È passata una settimana da quando mi hanno chiamata, ed è stata la settimana più brutta della mia vita. Non ho avuto le forze di andare a trovarlo, troppo dolore mi ha invasa. Dovevo prendere il mio tempo per realizzare, elaborare.

Certo, la voglia di andare da lui era tanta, ma mia madre non me l'ha permesso. Il processo, le accuse. Volevo essere al suo fianco, volevo esserci per lui. Ma i miei genitori avevano detto di no, che erano questioni troppo gravi: ed io non ne potevo sapere nulla.

-

Cammino lentamente verso l'edificio sporco, spingendo la pesante porta di metallo. Una guardia mi accoglie immediatamente, tirando fuori un blocchetto.
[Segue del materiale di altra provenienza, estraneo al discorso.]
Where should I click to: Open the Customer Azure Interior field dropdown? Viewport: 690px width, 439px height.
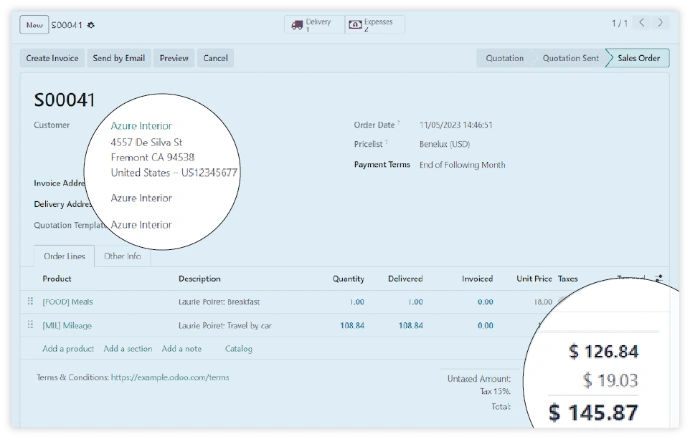pyautogui.click(x=141, y=126)
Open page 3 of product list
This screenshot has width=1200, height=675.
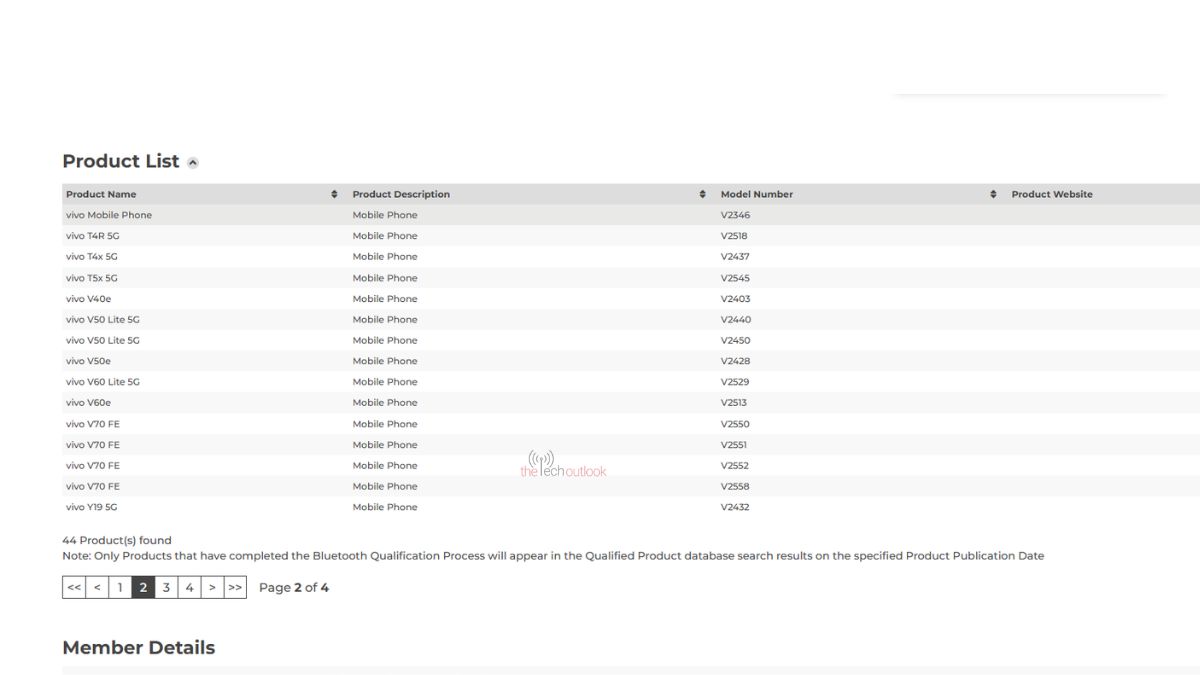[x=166, y=587]
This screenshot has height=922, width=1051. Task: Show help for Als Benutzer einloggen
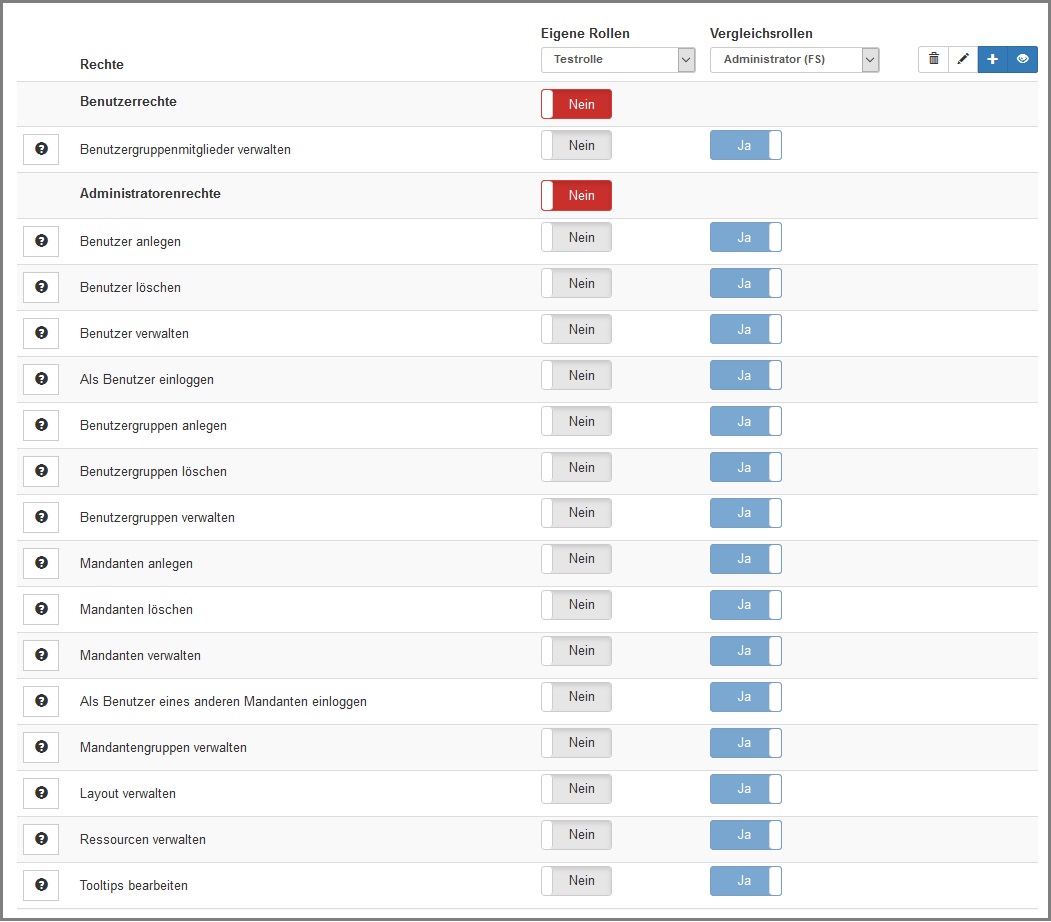41,379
"Jane?" Mi chiede l'uomo, ed io annuisco. "Hai una ventina di minuti, non di più. Ti chiamerò io quando il tempo sarà terminato" Afferma, guidandomi per un corridoio lungo.

Passo tutte le celle, ovvero delle porte bianche con una finestra nel centro. Alcuni detenuti si affacciano per vedermi, ritornando poi a sedersi nei loro letti.

Un grande cartello richiama la mia attenzione: Visite. L'uomo apre la porta davanti a me, lasciandomi passare. Una stanza abbastanza larga piena di tavoli mi si presenta davanti. Un vetro divide la mia parte con l'altra, mettendomi una certa soggezione. Nessuno è nella stanza.

Mi siedo su una sedia a caso ed osservo la stanza andata a male: muffa, crepe. Il mio sguardo viene catturato da un telefono davanti a me. Dovrò comunicare con lui con questo coso?

Appena lo vedo entrare, il mio viso si prosciuga di ogni emozione. Una tuta arancione e malridotta copre il suo corpo magro- troppo magro. I capelli tenuti disordinatamente e la barba non curata gli danno un aspetto selvaggio, trasandato.

Non si accorge della mia presenza, dato che si gira per farsi togliere le manette. Aspetta che le guardie chiudano la porta per girarsi verso di me.

Lui non sa che sono qui, penso.

Quando i nostri occhi si incontrano non riesco a trattenermi e scoppio in un pianto. Piango ed afferro la cornetta, aspettando che lui faccia lo stesso.

Sembra titubante, ma alla fine si siede e prende la cornetta in mano. Da scioccato, passa ad arrabbiato- molto arrabbiato.

"Harry.. I-Io non so cosa dire, come posso scusarmi? Io.. Ho cercato di esserci, ma non me l'hanno permesso. T-Tu.. Io.." Singhiozzo, lasciando cadere la cornetta ed afferrandomi la testa tra le mani.

Le sue dita picchiettano sul vetro, indicandomi la cornetta.

"Perché sei qui? Non ho bisogno della tua compassione e dei tuoi sensi di colpa" Ringhia, puntando il suo sguardo sui suoi polsi rossi.

"Harry.." Sospiro, cercando un filo di lucidità. "Non ho ancora capito perché ti hanno sbattuto qui dentro"

"Derek. Mi ha denunciato ed incriminato. Com'è che mi hanno definito?" Si gratta la testa, portando il suo sguardo su di me. "Ah, si. Pazzo. Non è riuscito ad incriminarmi per i suoi reati, ma per la piccola rissa che abbiamo avuto. Lui ha avuto la meglio, servendosi di un avvocato famoso a New York, così io devo stare qui dentro per un anno intero" Sbatte la cornetta al suo posto, incrociando le braccia al petto.